Evidence Quality and Interpretation

Confidence is strong that circulating N-glycan profiles change with chronological age and that reduced IgG galactosylation is among the most repeatedly observed patterns. This conclusion is supported by multiple cohorts and by studies using both IgG-specific and broader serum measurements. [2] [3] [4]

Confidence is moderate that composite glycan models capture physiologically relevant variation beyond chronological age. Associations with immune function and health-related traits make this plausible, but the residual from an age-prediction model has no single agreed biological meaning. [3] [7]

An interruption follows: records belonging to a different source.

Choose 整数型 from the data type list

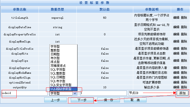(x=55, y=50)
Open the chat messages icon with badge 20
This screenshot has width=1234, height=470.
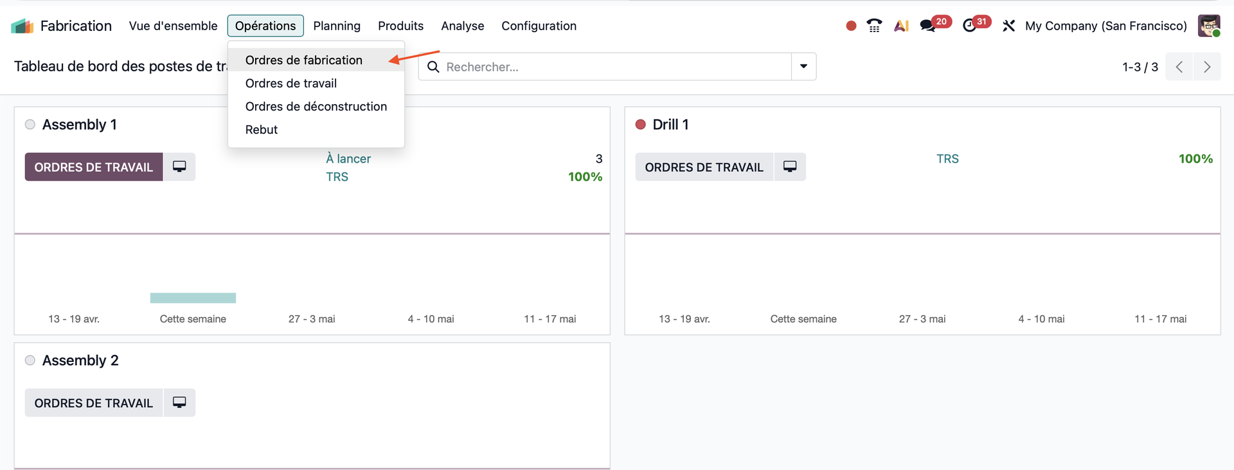pyautogui.click(x=927, y=26)
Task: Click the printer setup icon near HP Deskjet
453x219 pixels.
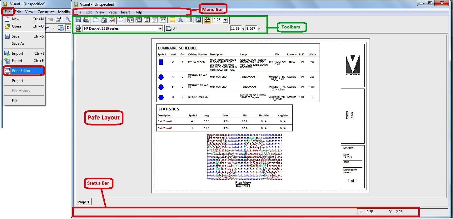Action: click(78, 28)
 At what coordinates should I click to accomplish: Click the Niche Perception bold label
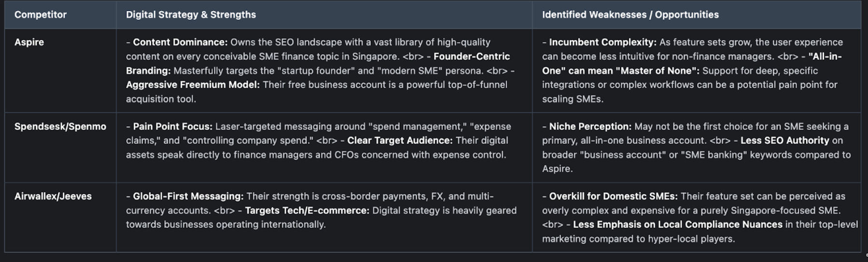click(x=590, y=126)
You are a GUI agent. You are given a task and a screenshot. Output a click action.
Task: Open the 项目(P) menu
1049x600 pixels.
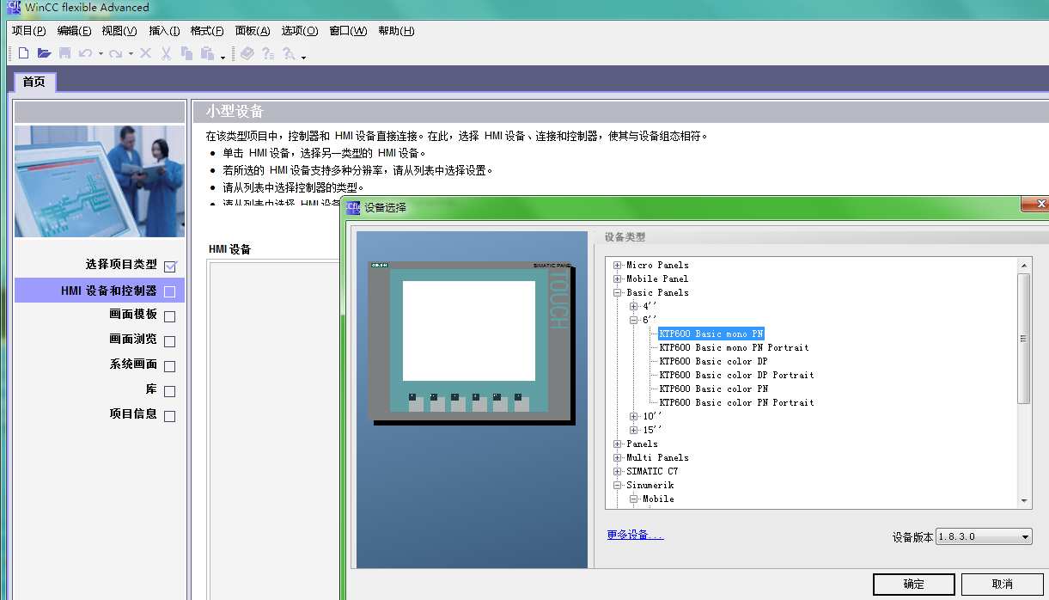click(28, 31)
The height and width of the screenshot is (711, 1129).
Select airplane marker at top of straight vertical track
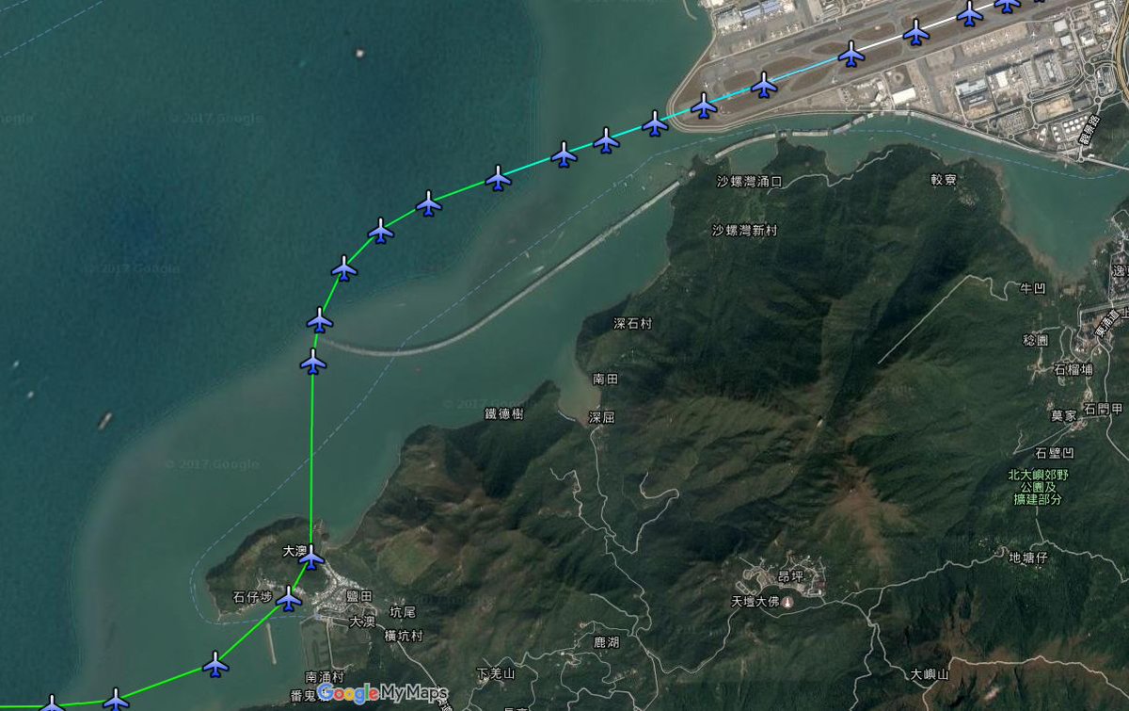[x=313, y=362]
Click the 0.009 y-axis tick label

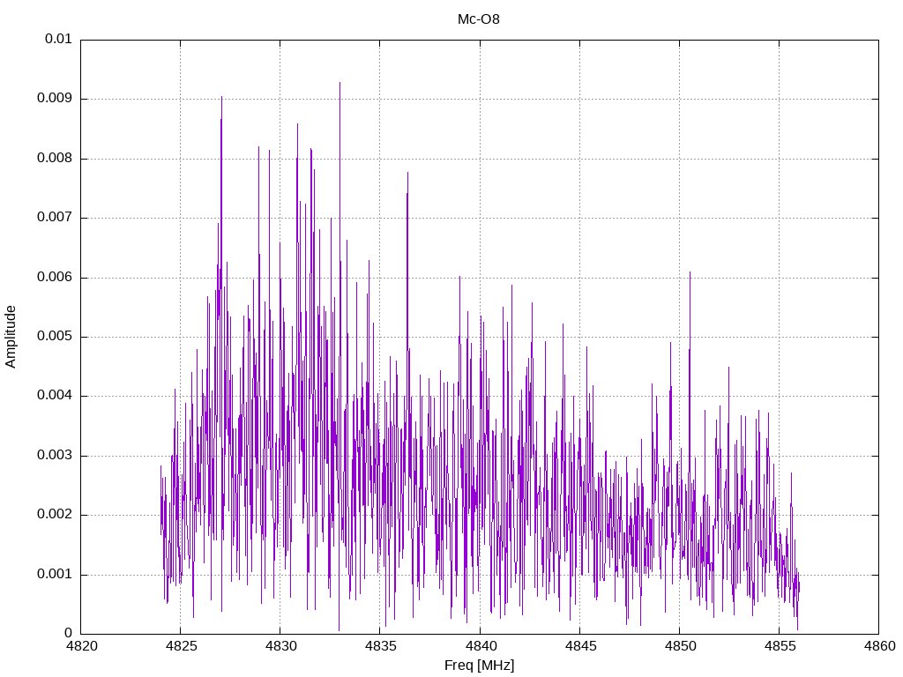coord(55,99)
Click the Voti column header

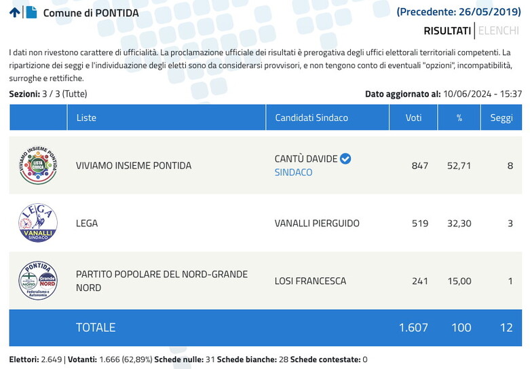point(413,118)

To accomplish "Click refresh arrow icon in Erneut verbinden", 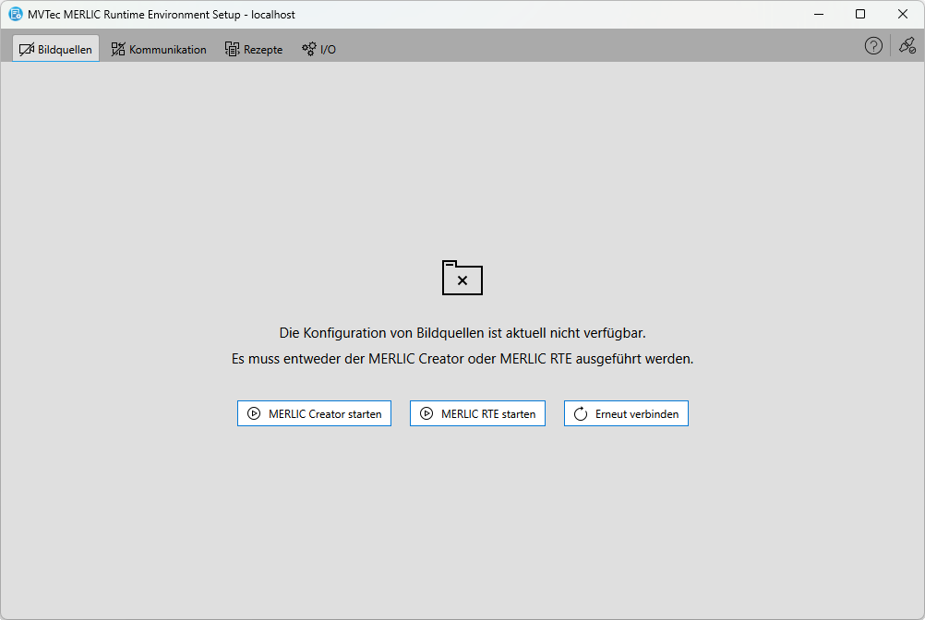I will point(581,414).
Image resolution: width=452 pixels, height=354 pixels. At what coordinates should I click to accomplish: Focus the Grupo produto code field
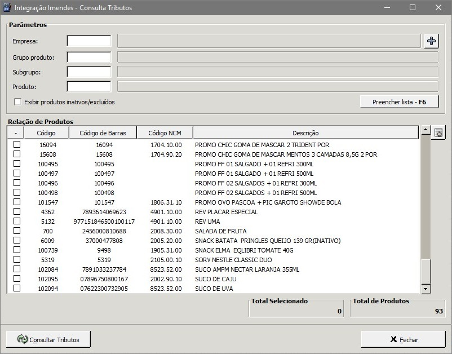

Confidence is weaker for using one glycan-age result as a standalone clinical assessment. There is no universal assay, reference population, or accepted threshold that converts an individual score into a diagnosis of accelerated ageing. [1] [5]

What This Does Not Mean

Practical Interpretation Examples

Related Reading

Summary

Glycomic biomarkers capture age-associated changes in the carbohydrate structures attached to circulating proteins, with IgG N-glycosylation providing the best-developed example. The repeated shift toward lower galactosylation and sialylation makes the glycome informative for population research, and composite models can estimate part of chronological-age variation. Their interpretation remains conditional on immune state, hormones, disease, population, and assay design, so glycan age is best viewed as one biological domain rather than a definitive measure of whole-body ageing. [1] [3] [6]

References

  1. Paton, B., Suarez, M., Herrero, P., & Canela, N. (2021). Glycosylation biomarkers associated with age-related diseases and current methods for glycan analysis. International Journal of Molecular Sciences. https://pmc.ncbi.nlm.nih.gov/articles/PMC8198018/
  2. Vanhooren, V., et al. (2007). N-glycomic changes in serum proteins during human aging. Rejuvenation Research. https://pubmed.ncbi.nlm.nih.gov/18047421/
  3. Krištić, J., et al. (2014). Glycans are a novel biomarker of chronological and biological ages. The Journals of Gerontology: Series A. https://pubmed.ncbi.nlm.nih.gov/24325898/
  4. Parekh, R., Roitt, I., Isenberg, D., Dwek, R., & Rademacher, T. (1988). Age-related galactosylation of the N-linked oligosaccharides of human serum IgG. Journal of Experimental Medicine. https://pubmed.ncbi.nlm.nih.gov/3133487/
  5. Merleev, A. A., et al. (2020). A site-specific map of the human plasma glycome and its age and gender-associated alterations. Scientific Reports. https://www.nature.com/articles/s41598-020-73588-x
  6. Ercan, A., et al. (2017). Estrogens regulate glycosylation of IgG in women and men. JCI Insight. https://pubmed.ncbi.nlm.nih.gov/28239652/
  7. Mijakovac, A., et al. (2022). Heritability of the glycan clock of biological age. Frontiers in Cell and Developmental Biology. https://pubmed.ncbi.nlm.nih.gov/36619858/
Educational Disclaimer

This content is provided for educational purposes only and does not constitute medical advice.